_Requirement:_ Every entry must be duplicated precisely as written.

_Records excerpted from a collection:_
Start of Block

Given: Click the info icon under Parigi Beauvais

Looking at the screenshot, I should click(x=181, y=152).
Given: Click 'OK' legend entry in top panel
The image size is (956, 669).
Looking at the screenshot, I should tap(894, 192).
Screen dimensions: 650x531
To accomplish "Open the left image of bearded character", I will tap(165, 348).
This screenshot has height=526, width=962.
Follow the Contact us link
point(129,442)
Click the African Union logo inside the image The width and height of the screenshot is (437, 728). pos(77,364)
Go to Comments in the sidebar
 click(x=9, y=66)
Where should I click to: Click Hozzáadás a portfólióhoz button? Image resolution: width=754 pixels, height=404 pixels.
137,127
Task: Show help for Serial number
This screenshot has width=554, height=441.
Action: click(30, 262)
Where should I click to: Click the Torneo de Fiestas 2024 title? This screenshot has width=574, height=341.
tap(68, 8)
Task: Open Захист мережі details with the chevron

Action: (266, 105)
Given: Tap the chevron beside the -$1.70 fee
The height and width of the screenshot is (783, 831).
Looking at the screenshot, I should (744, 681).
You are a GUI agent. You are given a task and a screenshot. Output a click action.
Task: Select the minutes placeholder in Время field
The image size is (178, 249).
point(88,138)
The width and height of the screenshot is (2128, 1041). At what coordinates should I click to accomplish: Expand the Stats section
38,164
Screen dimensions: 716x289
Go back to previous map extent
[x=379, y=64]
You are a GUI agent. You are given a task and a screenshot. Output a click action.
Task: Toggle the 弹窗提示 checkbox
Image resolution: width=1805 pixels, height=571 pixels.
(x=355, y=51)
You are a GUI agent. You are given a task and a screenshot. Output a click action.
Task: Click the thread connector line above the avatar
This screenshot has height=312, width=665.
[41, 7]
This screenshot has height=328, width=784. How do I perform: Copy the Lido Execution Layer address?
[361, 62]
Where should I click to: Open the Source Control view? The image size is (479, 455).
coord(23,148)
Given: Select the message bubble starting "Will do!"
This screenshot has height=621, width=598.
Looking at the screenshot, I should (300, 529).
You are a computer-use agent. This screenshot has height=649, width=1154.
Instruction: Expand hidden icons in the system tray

End of Block

_Your solution:_
Given: Click the info icon under Parigi Beauvais

Looking at the screenshot, I should click(x=181, y=152).
Given: Click 'OK' legend entry in top panel
The image size is (956, 669).
Looking at the screenshot, I should tap(894, 192).
Screen dimensions: 650x531
To accomplish "Open the left image of bearded character", I will tap(165, 348).
This screenshot has height=526, width=962.
Follow the Contact us link
point(129,442)
Click the African Union logo inside the image The width and height of the screenshot is (437, 728). pos(77,364)
Go to Comments in the sidebar
 click(x=9, y=66)
Where should I click to: Click Hozzáadás a portfólióhoz button? Image resolution: width=754 pixels, height=404 pixels.
137,127
Task: Show help for Serial number
This screenshot has width=554, height=441.
Action: click(30, 262)
Where should I click to: Click the Torneo de Fiestas 2024 title? This screenshot has width=574, height=341.
tap(68, 8)
Task: Open Захист мережі details with the chevron

Action: (266, 105)
Given: Tap the chevron beside the -$1.70 fee
The height and width of the screenshot is (783, 831).
Looking at the screenshot, I should (744, 681).
You are a GUI agent. You are given a task and a screenshot. Output a click action.
Task: Select the minutes placeholder in Время field
The image size is (178, 249).
point(88,138)
The width and height of the screenshot is (2128, 1041). At what coordinates should I click to accomplish: Expand the Stats section
38,164
Screen dimensions: 716x289
Go back to previous map extent
[x=379, y=64]
You are a GUI agent. You are given a task and a screenshot. Output a click action.
Task: Toggle the 弹窗提示 checkbox
Image resolution: width=1805 pixels, height=571 pixels.
(x=355, y=51)
You are a GUI agent. You are given a task and a screenshot. Output a click action.
Task: Click the thread connector line above the avatar
This screenshot has height=312, width=665.
[41, 7]
This screenshot has height=328, width=784. How do I perform: Copy the Lido Execution Layer address?
[361, 62]
Where should I click to: Open the Source Control view? The image size is (479, 455).
coord(23,148)
Given: Select the message bubble starting "Will do!"
This screenshot has height=621, width=598.
Looking at the screenshot, I should (300, 529).
You are a computer-use agent. This screenshot has height=649, width=1154.
Instruction: Expand hidden icons in the system tray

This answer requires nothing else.